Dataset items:
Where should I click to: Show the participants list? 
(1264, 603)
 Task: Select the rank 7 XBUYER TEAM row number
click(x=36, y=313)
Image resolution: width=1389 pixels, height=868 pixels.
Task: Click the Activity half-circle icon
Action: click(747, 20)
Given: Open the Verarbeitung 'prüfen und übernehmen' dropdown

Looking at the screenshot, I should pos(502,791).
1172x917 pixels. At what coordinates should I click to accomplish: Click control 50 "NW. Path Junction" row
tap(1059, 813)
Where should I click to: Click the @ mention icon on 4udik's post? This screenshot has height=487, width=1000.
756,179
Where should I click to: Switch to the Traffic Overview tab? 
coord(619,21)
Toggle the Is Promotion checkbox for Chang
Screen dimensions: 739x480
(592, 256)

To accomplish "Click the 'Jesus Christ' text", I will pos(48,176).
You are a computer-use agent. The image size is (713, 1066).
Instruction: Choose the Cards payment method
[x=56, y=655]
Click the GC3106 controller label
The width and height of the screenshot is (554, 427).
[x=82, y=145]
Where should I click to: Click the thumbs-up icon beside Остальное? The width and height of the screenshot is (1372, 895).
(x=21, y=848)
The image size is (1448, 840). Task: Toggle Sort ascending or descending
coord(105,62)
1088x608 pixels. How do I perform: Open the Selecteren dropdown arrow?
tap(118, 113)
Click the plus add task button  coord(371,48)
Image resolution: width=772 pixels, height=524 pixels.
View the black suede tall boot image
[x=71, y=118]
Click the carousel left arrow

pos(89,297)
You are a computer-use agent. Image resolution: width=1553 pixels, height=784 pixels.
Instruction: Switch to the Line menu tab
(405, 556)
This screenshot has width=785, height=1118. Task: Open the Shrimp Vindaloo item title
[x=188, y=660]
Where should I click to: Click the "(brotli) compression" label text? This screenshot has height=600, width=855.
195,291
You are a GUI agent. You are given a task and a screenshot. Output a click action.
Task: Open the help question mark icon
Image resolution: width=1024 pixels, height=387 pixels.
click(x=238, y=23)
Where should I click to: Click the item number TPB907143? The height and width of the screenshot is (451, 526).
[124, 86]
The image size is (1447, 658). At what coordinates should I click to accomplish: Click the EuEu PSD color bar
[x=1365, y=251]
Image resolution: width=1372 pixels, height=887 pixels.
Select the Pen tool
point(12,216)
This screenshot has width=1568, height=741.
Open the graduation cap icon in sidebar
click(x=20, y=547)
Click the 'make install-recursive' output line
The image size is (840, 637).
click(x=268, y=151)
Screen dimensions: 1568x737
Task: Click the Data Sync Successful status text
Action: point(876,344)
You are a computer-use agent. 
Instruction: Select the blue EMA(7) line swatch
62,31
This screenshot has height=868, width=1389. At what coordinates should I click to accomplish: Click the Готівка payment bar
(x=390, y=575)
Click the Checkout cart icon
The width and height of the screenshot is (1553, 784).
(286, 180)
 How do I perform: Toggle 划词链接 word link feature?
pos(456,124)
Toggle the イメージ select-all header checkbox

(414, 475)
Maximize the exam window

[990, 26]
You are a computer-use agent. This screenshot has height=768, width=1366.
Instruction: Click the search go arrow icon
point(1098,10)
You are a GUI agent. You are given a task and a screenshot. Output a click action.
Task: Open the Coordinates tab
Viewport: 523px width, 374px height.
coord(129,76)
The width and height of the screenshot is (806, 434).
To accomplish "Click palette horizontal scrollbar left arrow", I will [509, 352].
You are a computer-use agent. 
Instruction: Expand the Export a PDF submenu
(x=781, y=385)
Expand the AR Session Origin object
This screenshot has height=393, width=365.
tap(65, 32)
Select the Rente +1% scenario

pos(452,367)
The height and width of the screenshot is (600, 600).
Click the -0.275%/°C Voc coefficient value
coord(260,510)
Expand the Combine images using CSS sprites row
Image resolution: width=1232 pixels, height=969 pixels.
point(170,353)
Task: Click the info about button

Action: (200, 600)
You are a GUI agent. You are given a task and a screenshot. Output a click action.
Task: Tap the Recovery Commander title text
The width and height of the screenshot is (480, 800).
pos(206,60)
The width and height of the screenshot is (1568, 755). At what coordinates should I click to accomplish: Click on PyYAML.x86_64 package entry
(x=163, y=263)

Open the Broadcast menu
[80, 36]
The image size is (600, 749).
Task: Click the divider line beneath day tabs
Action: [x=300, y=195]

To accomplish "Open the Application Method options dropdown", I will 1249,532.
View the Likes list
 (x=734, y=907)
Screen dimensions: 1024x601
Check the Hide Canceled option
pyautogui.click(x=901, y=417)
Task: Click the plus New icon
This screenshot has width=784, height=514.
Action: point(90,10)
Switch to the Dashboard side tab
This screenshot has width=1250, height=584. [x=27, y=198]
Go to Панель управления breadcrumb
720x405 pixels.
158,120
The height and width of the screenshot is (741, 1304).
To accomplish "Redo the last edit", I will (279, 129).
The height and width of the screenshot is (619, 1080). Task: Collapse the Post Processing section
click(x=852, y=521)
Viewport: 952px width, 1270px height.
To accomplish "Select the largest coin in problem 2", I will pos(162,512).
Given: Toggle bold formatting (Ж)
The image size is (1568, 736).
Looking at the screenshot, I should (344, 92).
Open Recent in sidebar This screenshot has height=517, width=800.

WHAT IS NEEDED:
Convert the entries above into a numbered list, one line per item, omitting blank lines.

RESPONSE TO THIS EXERCISE:
1. Where should I click to: Show the participants list? 
2. (1264, 603)
3.  Task: Select the rank 7 XBUYER TEAM row number
4. click(x=36, y=313)
5. Image resolution: width=1389 pixels, height=868 pixels.
6. Task: Click the Activity half-circle icon
7. Action: click(747, 20)
8. Given: Open the Verarbeitung 'prüfen und übernehmen' dropdown
9. Looking at the screenshot, I should pos(502,791).
10. 1172x917 pixels. At what coordinates should I click to accomplish: Click control 50 "NW. Path Junction" row
11. tap(1059, 813)
12. Where should I click to: Click the @ mention icon on 4udik's post? This screenshot has height=487, width=1000.
13. 756,179
14. Where should I click to: Switch to the Traffic Overview tab? 
15. coord(619,21)
16. Toggle the Is Promotion checkbox for Chang
17. Screen dimensions: 739x480
18. (592, 256)
19. To accomplish "Click the 'Jesus Christ' text", I will pos(48,176).
20. You are a computer-use agent. The image size is (713, 1066).
21. Instruction: Choose the Cards payment method
22. [x=56, y=655]
23. Click the GC3106 controller label
24. The width and height of the screenshot is (554, 427).
25. [x=82, y=145]
26. Where should I click to: Click the thumbs-up icon beside Остальное? The width and height of the screenshot is (1372, 895).
27. (x=21, y=848)
28. The image size is (1448, 840). Task: Toggle Sort ascending or descending
29. coord(105,62)
30. 1088x608 pixels. How do I perform: Open the Selecteren dropdown arrow?
31. tap(118, 113)
32. Click the plus add task button  coord(371,48)
33. Image resolution: width=772 pixels, height=524 pixels.
34. View the black suede tall boot image
35. [x=71, y=118]
36. Click the carousel left arrow
37. pos(89,297)
38. You are a computer-use agent. Image resolution: width=1553 pixels, height=784 pixels.
39. Instruction: Switch to the Line menu tab
40. (405, 556)
41. This screenshot has width=785, height=1118. Task: Open the Shrimp Vindaloo item title
42. [x=188, y=660]
43. Where should I click to: Click the "(brotli) compression" label text? This screenshot has height=600, width=855.
44. 195,291
45. You are a GUI agent. You are given a task and a screenshot. Output a click action.
46. Task: Open the help question mark icon
47. Image resolution: width=1024 pixels, height=387 pixels.
48. click(x=238, y=23)
49. Where should I click to: Click the item number TPB907143? The height and width of the screenshot is (451, 526).
50. [124, 86]
51. The image size is (1447, 658). At what coordinates should I click to accomplish: Click the EuEu PSD color bar
52. [x=1365, y=251]
53. Image resolution: width=1372 pixels, height=887 pixels.
54. Select the Pen tool
55. point(12,216)
56. This screenshot has width=1568, height=741.
57. Open the graduation cap icon in sidebar
58. click(x=20, y=547)
59. Click the 'make install-recursive' output line
60. The image size is (840, 637).
61. click(x=268, y=151)
62. Screen dimensions: 1568x737
63. Task: Click the Data Sync Successful status text
64. Action: point(876,344)
65. You are a computer-use agent. 
66. Instruction: Select the blue EMA(7) line swatch
67. 62,31
68. This screenshot has height=868, width=1389. At what coordinates should I click to accomplish: Click the Готівка payment bar
69. (x=390, y=575)
70. Click the Checkout cart icon
71. The width and height of the screenshot is (1553, 784).
72. (286, 180)
73.  How do I perform: Toggle 划词链接 word link feature?
74. pos(456,124)
75. Toggle the イメージ select-all header checkbox
76. (414, 475)
77. Maximize the exam window
78. [990, 26]
79. You are a computer-use agent. This screenshot has height=768, width=1366.
80. Instruction: Click the search go arrow icon
81. point(1098,10)
82. You are a GUI agent. You are given a task and a screenshot. Output a click action.
83. Task: Open the Coordinates tab
84. Viewport: 523px width, 374px height.
85. coord(129,76)
86. The width and height of the screenshot is (806, 434).
87. To accomplish "Click palette horizontal scrollbar left arrow", I will [509, 352].
88. You are a computer-use agent. 
89. Instruction: Expand the Export a PDF submenu
90. (x=781, y=385)
91. Expand the AR Session Origin object
92. This screenshot has height=393, width=365.
93. tap(65, 32)
94. Select the Rente +1% scenario
95. pos(452,367)
96. The height and width of the screenshot is (600, 600).
97. Click the -0.275%/°C Voc coefficient value
98. coord(260,510)
99. Expand the Combine images using CSS sprites row
100. Image resolution: width=1232 pixels, height=969 pixels.
101. point(170,353)
102. Task: Click the info about button
103. Action: (200, 600)
104. You are a GUI agent. You are given a task and a screenshot. Output a click action.
105. Task: Tap the Recovery Commander title text
106. The width and height of the screenshot is (480, 800).
107. pos(206,60)
108. The width and height of the screenshot is (1568, 755). At what coordinates should I click to accomplish: Click on PyYAML.x86_64 package entry
109. (x=163, y=263)
110. Open the Broadcast menu
111. [80, 36]
112. The image size is (600, 749).
113. Task: Click the divider line beneath day tabs
114. Action: [x=300, y=195]
115. To accomplish "Open the Application Method options dropdown", I will 1249,532.
116. View the Likes list
117.  (x=734, y=907)
118. Screen dimensions: 1024x601
119. Check the Hide Canceled option
120. pyautogui.click(x=901, y=417)
121. Task: Click the plus New icon
122. This screenshot has width=784, height=514.
123. Action: point(90,10)
124. Switch to the Dashboard side tab
125. This screenshot has width=1250, height=584. [x=27, y=198]
126. Go to Панель управления breadcrumb
127. 720x405 pixels.
128. 158,120
129. The height and width of the screenshot is (741, 1304).
130. To accomplish "Redo the last edit", I will (279, 129).
131. The height and width of the screenshot is (619, 1080). Task: Collapse the Post Processing section
132. click(x=852, y=521)
133. Viewport: 952px width, 1270px height.
134. To accomplish "Select the largest coin in problem 2", I will pos(162,512).
135. Given: Toggle bold formatting (Ж)
136. The image size is (1568, 736).
137. Looking at the screenshot, I should (344, 92).
138. Open Recent in sidebar This screenshot has height=517, width=800.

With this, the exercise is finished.